Poets Laureate are appointed for one-year terms that are sometimes extended for a year by agreement of the Library and the Laureate. Ryan was the Library’s 16th Poet Laureate Consultant in Poetry. It is the only federally designated position for a literary artist in the U.S. She succeeds a long line of distinguished poets who have served in the position, including Simic, Donald Hall, Ted Kooser, Louise Glück, Billy Collins, Stanley Kunitz, Robert Pinsky, Robert Hass and Rita Dove.

In a recent Newsweek article, Ryan, who lives an otherwise quiet life in Marin, said she was initially against accepting the position in 2008 but did so at the request of her wife Carol Adair, her most devoted reader, who was critically ill. Adair died this year, which, according to Ryan, is part of the reason she decided to keep busy with a second term.

This year, she wants to promote community colleges. "There's no glamour attached to attending one or being an instructor in one," Ryan told Newsweek. "But the quality of education and the commitment to education in community colleges is remarkable."

In an interview earlier this year, she told PBS that the role of the Laureate is “completely paradoxical to my nature.” The nature of the poet “is to be someone who insists on being individual and seeing things from a very particular point of view and having a voice that isn't like anybody else's voice,” she said. “As the poet laureate, one is compelled to generalize about poetry and do the sort of -- use language in a way that is -- becomes public language and attempts to not insult too many people at one time.”

Ryan’s latest book, "The Jam Jar Lifeboat," is an illustrated collection of poems that was published in December by Red Berry Editions in Kensington. Other books include "The Niagara River" (2005); "Say Uncle" (2000); "Elephant Rocks" (1996); "Flamingo Watching" (1994); "Strangely Marked Metal" (1985); and "Dragon Acts to Dragon Ends" (1983). A book of new and selected poems, “The Best of It,” comes out next spring.

Her many awards include the 2005 Gold Medal for Poetry from the San Francisco Commonwealth Club; the Ruth Lilly Poetry Prize from The Poetry Foundation in 2004; a Guggenheim fellowship the same year; and a National Endowment for the Arts fellowship as well as the Maurice English Poetry Award in 2001, the Union League Poetry Prize in 2000; and an Ingram Merrill Foundation Award in 1995. She has won four Pushcart Prizes and has been selected four different years for the annual volumes of the Best American Poetry.

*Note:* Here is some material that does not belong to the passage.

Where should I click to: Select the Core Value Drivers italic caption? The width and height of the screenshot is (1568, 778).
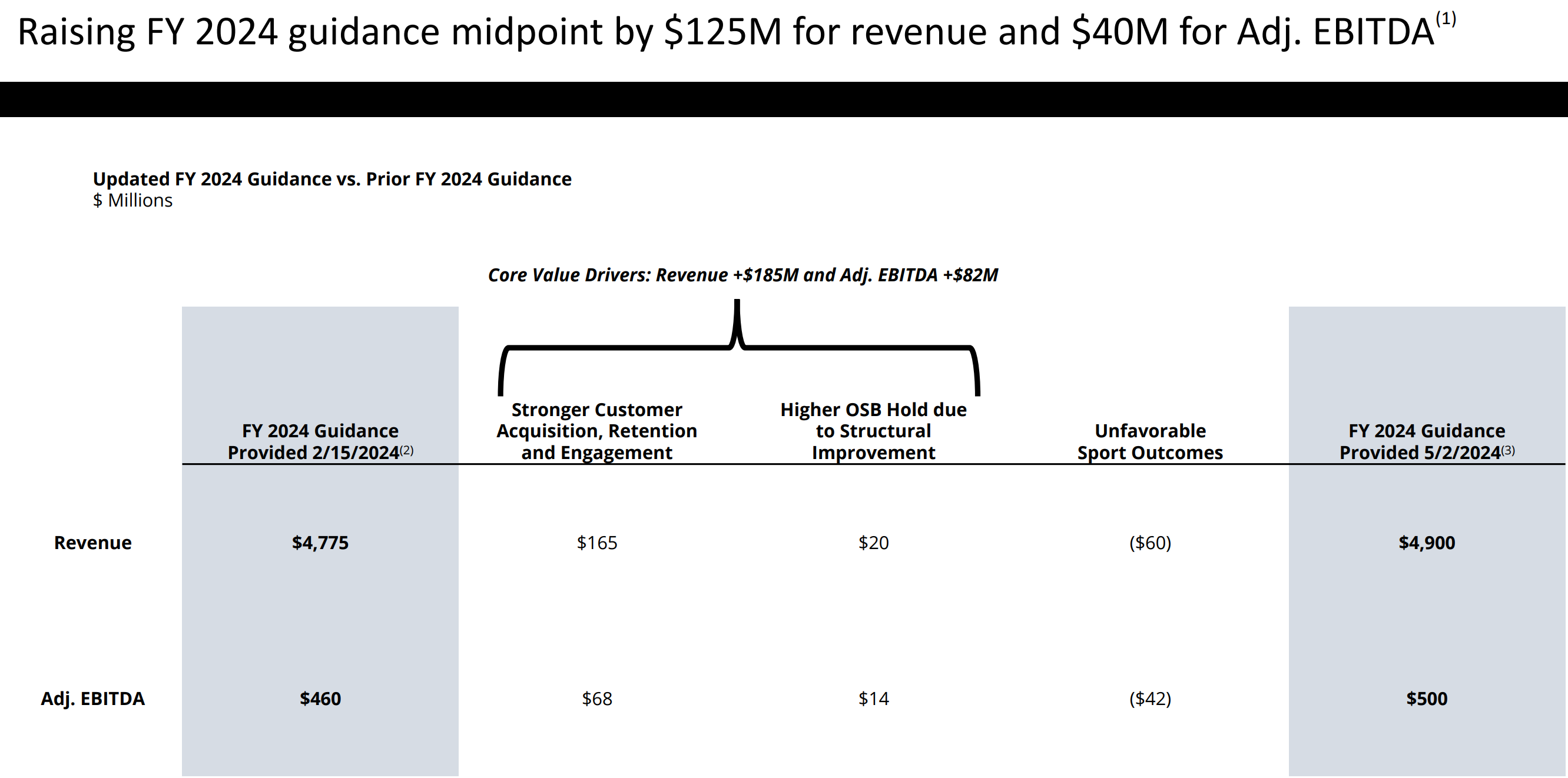point(742,275)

The Poetry and Literature Center at the Library of Congress is the home of the Poet Laureate Consultant in Poetry, a position that has existed since 1936. More than 40 of the nation’s most eminent poets have served as either Consultant in Poetry to the Library of Congress or, as Poet Laureate Consultant in Poetry. The Laureate suggests authors to read in the literary series and plans other special literary events during the reading season.

Ryan is a native Californian born in 1945 in San Jose, California. She grew up in the Mojave Desert area and attended Antelope Valley Community College before transferring to UCLA where she received both her bachelor’s and master’s degrees. Since 1971, Ryan has lived in Marin County.